するりと、足に何か触れる。すごい既視感のある何かだ。今度は確信を持って見下ろすと、弧を描いて神奈の足にまとわりつくフォックスだった。彼は神奈を見上げると、クゥーンと一泣きした。
「番犬になってくれるの?」
正確に言うと番孤だが。フォックスの首もとの毛に手を埋めた。温かい。
「じゃ、まぁひと通り施設の説明したから。俺制服脱いでくるわ。堅苦しくて仕方ない」
「私服じゃ駄目だったの?」
「いや、目印になるかなって」
あんまり意味無かったけどな、とからから笑いながらネクタイを緩めはじめる。なるほど、待ち合わせのためにわざわざ着てきてくれたのか。謝ると、気にするなと部屋に入って、行こうとして。

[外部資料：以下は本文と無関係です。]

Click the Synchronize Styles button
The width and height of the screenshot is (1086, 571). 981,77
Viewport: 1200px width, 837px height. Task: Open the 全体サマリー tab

「荷ほどきが大変そうなら、言ってくれよ。手伝うから」
「あ、ありがとう」
彼が引っ込んだ扉の真向かいにある扉を開ける。荷物が隅に積み上げられた状態だ。最低限の荷物しか送っていないとはいえ、時間はかかるかもしれない。
「ま、最悪お願いしようっと」
壁に掛けられている制服を見て、意気込みながら腕をまくった。